:: Available records ::

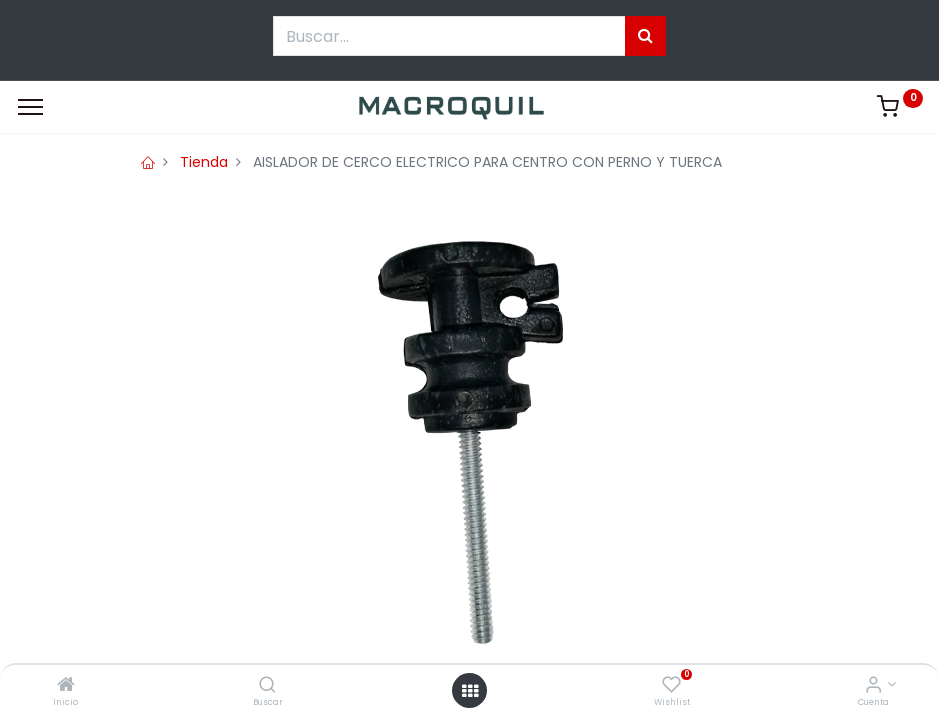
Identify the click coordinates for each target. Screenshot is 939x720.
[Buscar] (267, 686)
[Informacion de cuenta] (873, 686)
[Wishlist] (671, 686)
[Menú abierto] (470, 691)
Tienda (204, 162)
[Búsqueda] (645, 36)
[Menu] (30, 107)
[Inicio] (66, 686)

:::

Rewrite the rows above, replacing "click" with "tap" and keeping everything else the same. Leave out the pictures.

[Output of the task]
Identify the tap coordinates for each target. Screenshot is 939x720.
[Buscar] (267, 686)
[Informacion de cuenta] (873, 686)
[Wishlist] (671, 686)
[Menú abierto] (470, 691)
Tienda (204, 162)
[Búsqueda] (645, 36)
[Menu] (30, 107)
[Inicio] (66, 686)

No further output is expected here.